── Exercise inputs ──

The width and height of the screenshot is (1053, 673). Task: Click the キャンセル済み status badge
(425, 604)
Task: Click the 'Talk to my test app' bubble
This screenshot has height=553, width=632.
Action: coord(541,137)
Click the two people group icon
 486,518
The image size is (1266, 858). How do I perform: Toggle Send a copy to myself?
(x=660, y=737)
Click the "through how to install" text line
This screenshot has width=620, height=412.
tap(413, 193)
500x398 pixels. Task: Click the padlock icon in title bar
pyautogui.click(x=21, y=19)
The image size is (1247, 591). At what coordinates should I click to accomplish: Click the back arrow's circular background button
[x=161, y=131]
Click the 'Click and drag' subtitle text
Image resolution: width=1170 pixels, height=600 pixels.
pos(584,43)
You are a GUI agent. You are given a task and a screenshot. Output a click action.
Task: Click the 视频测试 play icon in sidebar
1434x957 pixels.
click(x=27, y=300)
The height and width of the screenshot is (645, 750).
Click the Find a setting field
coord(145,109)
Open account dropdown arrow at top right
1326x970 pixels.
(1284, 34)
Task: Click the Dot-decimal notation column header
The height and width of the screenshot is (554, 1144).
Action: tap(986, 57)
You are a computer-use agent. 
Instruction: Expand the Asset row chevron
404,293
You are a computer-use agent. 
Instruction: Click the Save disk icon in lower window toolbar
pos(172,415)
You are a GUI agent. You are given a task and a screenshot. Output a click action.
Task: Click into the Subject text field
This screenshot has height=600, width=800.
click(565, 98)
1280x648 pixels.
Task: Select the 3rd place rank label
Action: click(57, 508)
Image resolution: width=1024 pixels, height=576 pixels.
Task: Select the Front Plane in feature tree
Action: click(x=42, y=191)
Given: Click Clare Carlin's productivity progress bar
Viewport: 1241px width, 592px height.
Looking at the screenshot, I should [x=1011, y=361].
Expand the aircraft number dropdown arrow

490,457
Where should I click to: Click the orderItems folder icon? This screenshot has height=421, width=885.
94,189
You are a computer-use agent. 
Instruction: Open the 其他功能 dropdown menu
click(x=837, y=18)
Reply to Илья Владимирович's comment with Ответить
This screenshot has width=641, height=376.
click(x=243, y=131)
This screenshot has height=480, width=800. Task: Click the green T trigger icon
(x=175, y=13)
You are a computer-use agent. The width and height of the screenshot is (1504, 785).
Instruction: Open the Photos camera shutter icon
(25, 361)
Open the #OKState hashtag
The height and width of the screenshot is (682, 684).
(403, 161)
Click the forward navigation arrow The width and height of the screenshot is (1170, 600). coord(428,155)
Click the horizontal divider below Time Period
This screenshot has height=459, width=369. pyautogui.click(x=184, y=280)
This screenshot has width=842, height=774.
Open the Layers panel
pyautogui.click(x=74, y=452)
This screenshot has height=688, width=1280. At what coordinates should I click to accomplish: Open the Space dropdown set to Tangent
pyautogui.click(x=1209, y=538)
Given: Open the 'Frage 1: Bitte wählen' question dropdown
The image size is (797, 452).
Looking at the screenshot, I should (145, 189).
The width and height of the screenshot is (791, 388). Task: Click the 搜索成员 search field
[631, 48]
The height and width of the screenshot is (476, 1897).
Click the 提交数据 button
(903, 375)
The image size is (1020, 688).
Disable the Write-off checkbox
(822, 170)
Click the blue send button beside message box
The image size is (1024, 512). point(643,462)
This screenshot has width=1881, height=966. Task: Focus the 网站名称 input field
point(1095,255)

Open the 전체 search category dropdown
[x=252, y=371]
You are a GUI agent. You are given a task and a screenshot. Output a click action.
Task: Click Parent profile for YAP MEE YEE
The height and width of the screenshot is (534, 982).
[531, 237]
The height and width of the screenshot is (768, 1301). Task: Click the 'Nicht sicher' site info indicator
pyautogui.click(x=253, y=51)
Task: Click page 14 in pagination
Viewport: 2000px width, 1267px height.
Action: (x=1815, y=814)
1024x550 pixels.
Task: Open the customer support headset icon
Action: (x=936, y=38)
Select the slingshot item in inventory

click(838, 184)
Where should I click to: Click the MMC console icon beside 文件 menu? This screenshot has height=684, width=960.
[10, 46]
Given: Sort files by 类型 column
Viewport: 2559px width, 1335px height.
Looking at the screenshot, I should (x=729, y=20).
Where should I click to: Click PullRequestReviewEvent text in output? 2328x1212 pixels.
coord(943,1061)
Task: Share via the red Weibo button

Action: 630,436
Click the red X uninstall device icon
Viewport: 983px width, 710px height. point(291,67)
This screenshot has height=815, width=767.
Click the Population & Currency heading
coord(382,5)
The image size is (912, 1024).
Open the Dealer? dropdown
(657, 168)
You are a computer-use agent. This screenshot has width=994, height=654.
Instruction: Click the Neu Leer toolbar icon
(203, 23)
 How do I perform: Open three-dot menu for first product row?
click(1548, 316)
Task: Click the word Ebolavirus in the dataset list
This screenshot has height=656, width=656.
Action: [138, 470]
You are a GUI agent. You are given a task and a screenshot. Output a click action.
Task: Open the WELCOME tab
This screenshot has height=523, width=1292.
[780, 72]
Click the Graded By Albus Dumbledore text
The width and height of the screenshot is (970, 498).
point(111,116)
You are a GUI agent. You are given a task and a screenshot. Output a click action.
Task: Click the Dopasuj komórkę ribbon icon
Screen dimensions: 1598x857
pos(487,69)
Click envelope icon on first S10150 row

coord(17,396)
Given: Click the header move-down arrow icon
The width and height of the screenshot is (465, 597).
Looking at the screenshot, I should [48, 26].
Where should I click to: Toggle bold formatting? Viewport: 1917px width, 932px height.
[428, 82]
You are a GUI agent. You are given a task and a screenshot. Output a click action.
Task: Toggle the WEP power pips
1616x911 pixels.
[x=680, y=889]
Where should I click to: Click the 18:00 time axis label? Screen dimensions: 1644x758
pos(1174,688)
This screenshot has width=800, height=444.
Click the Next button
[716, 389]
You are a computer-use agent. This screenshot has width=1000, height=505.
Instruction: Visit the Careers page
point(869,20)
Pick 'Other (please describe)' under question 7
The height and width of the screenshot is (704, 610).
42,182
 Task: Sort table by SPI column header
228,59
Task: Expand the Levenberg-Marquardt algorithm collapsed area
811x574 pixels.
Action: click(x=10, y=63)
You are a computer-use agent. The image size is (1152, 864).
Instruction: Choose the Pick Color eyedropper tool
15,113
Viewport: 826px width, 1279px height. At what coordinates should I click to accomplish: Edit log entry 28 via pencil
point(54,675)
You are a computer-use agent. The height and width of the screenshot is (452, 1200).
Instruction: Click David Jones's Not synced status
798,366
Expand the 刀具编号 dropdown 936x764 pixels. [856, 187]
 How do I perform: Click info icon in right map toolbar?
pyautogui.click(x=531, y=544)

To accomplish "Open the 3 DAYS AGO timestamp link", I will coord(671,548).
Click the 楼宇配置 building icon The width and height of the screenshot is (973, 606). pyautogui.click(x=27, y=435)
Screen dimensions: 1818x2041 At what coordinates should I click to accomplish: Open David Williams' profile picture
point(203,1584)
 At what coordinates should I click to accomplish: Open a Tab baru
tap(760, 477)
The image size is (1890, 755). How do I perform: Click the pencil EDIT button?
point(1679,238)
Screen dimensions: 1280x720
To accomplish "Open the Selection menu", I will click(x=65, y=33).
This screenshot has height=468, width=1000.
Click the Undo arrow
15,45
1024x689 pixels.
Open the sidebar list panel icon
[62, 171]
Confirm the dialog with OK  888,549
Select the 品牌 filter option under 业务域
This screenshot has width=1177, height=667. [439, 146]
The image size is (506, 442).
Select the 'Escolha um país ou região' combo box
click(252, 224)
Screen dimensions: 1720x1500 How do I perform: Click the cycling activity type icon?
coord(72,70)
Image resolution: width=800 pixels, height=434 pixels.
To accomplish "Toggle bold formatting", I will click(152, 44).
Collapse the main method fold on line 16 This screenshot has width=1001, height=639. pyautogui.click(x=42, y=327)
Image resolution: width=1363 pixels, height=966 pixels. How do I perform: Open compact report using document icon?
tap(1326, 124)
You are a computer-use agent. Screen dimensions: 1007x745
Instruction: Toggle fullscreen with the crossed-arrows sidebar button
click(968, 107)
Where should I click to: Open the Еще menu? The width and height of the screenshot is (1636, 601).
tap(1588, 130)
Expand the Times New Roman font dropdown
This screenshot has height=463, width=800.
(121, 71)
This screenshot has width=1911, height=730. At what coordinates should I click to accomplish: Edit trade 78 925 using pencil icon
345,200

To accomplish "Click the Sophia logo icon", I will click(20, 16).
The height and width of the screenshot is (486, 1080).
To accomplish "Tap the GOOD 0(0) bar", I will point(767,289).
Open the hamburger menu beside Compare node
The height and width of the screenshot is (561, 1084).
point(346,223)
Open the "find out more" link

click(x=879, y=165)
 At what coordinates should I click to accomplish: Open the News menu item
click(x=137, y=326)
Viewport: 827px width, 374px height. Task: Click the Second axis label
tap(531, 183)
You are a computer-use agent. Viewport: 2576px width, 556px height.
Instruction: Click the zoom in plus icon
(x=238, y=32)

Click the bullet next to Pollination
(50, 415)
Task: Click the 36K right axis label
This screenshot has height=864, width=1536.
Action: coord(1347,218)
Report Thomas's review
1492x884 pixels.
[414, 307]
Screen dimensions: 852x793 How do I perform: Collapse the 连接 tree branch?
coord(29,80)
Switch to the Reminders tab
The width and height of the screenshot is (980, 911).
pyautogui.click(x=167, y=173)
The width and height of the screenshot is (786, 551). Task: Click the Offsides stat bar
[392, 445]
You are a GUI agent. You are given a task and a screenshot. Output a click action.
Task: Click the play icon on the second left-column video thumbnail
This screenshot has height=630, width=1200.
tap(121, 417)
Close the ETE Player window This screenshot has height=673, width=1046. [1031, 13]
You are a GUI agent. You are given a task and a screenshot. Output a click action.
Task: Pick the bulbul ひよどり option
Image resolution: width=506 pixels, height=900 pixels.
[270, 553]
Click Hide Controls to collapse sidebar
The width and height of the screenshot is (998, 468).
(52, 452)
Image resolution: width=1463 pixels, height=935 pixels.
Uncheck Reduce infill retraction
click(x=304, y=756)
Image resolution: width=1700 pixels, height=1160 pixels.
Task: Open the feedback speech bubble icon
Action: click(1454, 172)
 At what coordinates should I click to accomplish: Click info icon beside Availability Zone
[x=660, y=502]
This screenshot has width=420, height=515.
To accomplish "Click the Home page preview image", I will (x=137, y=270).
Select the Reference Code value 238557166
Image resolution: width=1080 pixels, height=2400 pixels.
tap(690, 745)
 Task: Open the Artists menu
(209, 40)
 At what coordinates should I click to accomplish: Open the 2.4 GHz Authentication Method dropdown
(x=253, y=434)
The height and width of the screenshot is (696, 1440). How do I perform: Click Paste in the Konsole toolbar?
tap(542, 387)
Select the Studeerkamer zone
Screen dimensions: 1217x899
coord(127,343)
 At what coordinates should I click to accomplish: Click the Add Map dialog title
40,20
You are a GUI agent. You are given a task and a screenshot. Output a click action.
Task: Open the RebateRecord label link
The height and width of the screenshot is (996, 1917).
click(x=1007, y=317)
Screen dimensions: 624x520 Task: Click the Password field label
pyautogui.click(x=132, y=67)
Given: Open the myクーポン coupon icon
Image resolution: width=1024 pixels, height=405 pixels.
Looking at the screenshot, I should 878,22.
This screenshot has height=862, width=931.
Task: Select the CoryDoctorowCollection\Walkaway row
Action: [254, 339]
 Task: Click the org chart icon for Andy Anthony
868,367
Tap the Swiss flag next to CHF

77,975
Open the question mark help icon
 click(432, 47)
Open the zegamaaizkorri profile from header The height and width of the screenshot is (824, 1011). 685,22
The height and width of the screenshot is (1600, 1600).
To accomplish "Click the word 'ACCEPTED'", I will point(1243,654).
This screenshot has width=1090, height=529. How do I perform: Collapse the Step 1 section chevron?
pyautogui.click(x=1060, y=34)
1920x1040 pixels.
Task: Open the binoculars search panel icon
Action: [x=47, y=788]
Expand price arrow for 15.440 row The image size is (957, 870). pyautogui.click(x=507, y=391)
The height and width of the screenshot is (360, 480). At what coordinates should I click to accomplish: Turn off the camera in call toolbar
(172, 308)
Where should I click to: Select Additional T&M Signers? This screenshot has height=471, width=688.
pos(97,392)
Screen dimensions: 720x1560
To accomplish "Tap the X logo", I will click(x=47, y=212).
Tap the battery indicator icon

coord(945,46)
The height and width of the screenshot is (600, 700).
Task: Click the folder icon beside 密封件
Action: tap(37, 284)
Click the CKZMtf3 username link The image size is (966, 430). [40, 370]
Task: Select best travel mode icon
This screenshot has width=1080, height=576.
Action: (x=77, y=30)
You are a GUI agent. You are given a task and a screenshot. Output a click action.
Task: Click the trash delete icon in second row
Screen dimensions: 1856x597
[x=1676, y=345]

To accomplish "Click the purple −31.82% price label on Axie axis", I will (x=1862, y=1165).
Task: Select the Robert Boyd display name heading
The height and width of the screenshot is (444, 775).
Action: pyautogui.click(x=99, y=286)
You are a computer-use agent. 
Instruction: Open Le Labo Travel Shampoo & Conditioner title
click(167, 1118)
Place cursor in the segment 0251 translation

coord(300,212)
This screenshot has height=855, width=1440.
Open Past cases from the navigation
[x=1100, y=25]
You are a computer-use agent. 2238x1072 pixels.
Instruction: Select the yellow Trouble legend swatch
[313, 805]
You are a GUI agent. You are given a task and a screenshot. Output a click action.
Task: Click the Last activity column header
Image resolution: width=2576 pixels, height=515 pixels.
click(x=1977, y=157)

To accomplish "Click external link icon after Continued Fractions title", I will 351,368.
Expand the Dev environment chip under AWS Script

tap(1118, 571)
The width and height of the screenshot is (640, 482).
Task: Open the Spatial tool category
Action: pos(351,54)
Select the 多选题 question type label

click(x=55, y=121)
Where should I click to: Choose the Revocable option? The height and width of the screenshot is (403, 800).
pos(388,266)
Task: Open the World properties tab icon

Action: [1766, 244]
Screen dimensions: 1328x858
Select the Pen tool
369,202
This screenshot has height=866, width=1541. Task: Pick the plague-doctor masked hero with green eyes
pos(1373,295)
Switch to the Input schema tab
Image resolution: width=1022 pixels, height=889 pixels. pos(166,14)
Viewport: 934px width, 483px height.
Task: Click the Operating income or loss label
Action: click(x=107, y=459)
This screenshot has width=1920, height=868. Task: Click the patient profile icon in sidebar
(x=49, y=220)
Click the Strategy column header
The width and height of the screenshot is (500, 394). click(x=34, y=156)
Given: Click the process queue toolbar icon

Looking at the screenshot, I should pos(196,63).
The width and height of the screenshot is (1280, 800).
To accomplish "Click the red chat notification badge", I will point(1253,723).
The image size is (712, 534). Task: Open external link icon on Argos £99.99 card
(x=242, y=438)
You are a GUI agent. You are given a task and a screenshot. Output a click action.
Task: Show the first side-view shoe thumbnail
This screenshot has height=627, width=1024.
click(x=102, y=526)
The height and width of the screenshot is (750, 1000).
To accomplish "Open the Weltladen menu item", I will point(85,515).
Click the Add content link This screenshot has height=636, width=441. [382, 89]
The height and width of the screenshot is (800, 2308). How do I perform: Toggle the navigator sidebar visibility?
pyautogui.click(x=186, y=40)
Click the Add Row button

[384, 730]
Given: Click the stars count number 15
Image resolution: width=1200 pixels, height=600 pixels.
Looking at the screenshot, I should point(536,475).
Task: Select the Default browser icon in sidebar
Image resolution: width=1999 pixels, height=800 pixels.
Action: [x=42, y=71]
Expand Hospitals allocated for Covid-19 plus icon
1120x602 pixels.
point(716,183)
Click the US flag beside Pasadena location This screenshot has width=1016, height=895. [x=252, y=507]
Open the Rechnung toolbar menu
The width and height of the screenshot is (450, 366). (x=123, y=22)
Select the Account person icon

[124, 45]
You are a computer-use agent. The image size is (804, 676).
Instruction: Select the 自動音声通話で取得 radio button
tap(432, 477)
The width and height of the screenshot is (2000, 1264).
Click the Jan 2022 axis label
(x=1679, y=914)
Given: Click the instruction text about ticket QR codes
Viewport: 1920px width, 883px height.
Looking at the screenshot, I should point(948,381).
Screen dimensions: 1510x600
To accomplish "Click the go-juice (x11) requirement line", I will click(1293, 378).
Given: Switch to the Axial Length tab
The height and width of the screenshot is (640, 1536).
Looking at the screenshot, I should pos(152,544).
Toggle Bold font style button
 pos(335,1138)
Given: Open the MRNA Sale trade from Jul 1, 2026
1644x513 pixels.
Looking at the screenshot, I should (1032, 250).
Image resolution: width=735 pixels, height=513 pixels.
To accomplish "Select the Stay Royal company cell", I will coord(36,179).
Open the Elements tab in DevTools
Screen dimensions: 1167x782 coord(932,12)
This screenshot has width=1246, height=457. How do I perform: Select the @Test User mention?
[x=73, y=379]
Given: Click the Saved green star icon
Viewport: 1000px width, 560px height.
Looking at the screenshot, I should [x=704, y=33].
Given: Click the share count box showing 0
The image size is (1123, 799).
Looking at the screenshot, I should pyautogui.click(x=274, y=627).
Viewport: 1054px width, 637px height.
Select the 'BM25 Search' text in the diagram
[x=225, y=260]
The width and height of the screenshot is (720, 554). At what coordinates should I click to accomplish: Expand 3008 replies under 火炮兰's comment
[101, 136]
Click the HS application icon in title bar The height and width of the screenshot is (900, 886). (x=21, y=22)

───

Aim of the exercise:
Using the records above, find and show each line with the string "price".

Solution:
Expand price arrow for 15.440 row The image size is (957, 870). pyautogui.click(x=507, y=391)
To accomplish "Click the purple −31.82% price label on Axie axis", I will (x=1862, y=1165).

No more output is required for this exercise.